File photo taken on July 14, 2017 shows U.S. President Donald Trump and U.S. First Lady Melania Trump as they attend the annual Bastille Day military parade on the Champs-Elysees avenue in Paris. (Xinhua/AFP)
WASHINGTON, Aug. 17 (Xinhua) -- U.S. President Donald Trump said Friday that he would attend a celebration in Paris this November marking the end of World War I, a day after the Pentagon announced it was postponing a military parade planned in Washington D.C. about the same time.
In a tweet Friday morning, Trump blamed "local politicians" of Washington D.C. on canceling the event this year, saying that "they wanted a number so ridiculously high."

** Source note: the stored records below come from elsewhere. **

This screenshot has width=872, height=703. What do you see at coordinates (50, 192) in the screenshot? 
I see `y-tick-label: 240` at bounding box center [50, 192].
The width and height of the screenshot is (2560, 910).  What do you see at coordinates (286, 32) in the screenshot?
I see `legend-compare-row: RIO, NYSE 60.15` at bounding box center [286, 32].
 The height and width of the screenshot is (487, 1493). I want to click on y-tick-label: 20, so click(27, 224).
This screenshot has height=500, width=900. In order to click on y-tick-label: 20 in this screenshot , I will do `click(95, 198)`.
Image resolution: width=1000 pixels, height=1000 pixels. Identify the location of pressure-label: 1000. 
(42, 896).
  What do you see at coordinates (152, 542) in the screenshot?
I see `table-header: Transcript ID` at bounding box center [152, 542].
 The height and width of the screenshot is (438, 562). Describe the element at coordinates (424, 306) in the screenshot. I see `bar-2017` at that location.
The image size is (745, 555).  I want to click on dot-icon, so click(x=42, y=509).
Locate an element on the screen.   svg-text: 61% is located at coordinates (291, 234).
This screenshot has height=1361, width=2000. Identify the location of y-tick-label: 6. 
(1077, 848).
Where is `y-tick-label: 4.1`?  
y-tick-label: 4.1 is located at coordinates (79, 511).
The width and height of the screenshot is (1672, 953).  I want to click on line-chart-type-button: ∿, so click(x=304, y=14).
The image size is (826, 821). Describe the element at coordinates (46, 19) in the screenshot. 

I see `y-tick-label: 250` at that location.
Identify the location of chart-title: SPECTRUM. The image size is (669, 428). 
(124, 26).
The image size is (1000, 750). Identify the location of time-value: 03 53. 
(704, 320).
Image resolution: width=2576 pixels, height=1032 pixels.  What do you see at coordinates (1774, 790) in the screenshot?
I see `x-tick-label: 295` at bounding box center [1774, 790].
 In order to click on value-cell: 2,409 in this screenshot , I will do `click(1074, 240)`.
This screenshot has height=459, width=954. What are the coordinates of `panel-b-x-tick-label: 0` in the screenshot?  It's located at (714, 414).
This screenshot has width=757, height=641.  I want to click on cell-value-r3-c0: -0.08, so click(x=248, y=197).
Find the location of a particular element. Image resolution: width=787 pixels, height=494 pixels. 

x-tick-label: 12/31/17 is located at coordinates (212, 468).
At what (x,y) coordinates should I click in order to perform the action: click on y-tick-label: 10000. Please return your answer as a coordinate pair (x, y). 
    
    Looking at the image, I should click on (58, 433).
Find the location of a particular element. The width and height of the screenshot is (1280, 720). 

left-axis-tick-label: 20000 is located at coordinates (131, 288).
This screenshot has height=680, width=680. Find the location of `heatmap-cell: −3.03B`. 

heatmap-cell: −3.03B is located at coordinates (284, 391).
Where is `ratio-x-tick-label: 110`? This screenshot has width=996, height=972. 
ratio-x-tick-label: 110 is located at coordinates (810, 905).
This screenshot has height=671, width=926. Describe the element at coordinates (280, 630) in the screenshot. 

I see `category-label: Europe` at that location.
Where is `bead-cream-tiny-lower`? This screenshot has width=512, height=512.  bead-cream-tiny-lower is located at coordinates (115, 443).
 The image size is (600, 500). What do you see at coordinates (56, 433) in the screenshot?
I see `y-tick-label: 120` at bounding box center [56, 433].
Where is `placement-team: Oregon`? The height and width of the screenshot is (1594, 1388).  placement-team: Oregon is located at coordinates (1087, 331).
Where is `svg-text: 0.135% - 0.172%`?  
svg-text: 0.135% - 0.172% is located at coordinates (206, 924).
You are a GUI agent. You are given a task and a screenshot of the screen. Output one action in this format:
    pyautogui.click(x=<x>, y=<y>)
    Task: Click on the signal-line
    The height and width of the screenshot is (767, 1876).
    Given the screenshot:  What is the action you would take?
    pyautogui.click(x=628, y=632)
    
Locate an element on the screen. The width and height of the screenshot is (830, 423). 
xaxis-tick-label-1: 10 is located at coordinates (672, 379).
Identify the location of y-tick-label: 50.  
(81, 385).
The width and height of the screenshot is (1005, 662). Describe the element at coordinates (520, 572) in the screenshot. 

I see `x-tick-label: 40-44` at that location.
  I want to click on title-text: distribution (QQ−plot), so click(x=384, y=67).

"I instead will attend the big parade already scheduled at Andrews Air Force Base on a different date, & go to the Paris parade, celebrating the end of the War, on November 11th," the president said in another tweet.
"Maybe we will do something next year in D.C. when the cost comes WAY DOWN," he added.
Trump showed great interests in holding a military parade in the United States after attending France's Bastille Day military parade in Paris last year and directed Pentagon officials earlier this year to organize a big event in Washington D.C.
But after months of planning, the Pentagon said Thursday that the president-proposed event has been postponed until at least 2019.
"The Department of Defense and White House have been planning a parade to honor America's military veterans and commemorate the centennial of World War I," Pentagon spokesman Colonel Rob Manning said in a statement.
"We originally targeted November 10, 2018 for this event but have now agreed to explore opportunities in 2019," the statement added.
The planned military parade is estimated to cost 92 million U.S. dollars, much higher than an initial estimate by the White House that put the cost at 12 million dollars, according to reports.
The new figure reportedly consists of 50 million dollars from the Pentagon and 42 million dollars from interagency partners such as the Department of Homeland Security, but it has not been finalized or released publicly.
The D.C. City Council balked at Trump's announcement of a parade this year and openly worried about road repair and other costs.
"We would always be concerned about the impact on the city, the impact on safety, the impact on pulling personnel, the impact on our roadways, and quite frankly, the attention it would attract," D.C. Mayor Muriel Bowser said in February.
"Better late. Then: never," tweeted the Council of D.C. Thursday night.
The United States has not held a major military parade in Washington D.C. since the end of Operation Desert Storm was marked in 1991.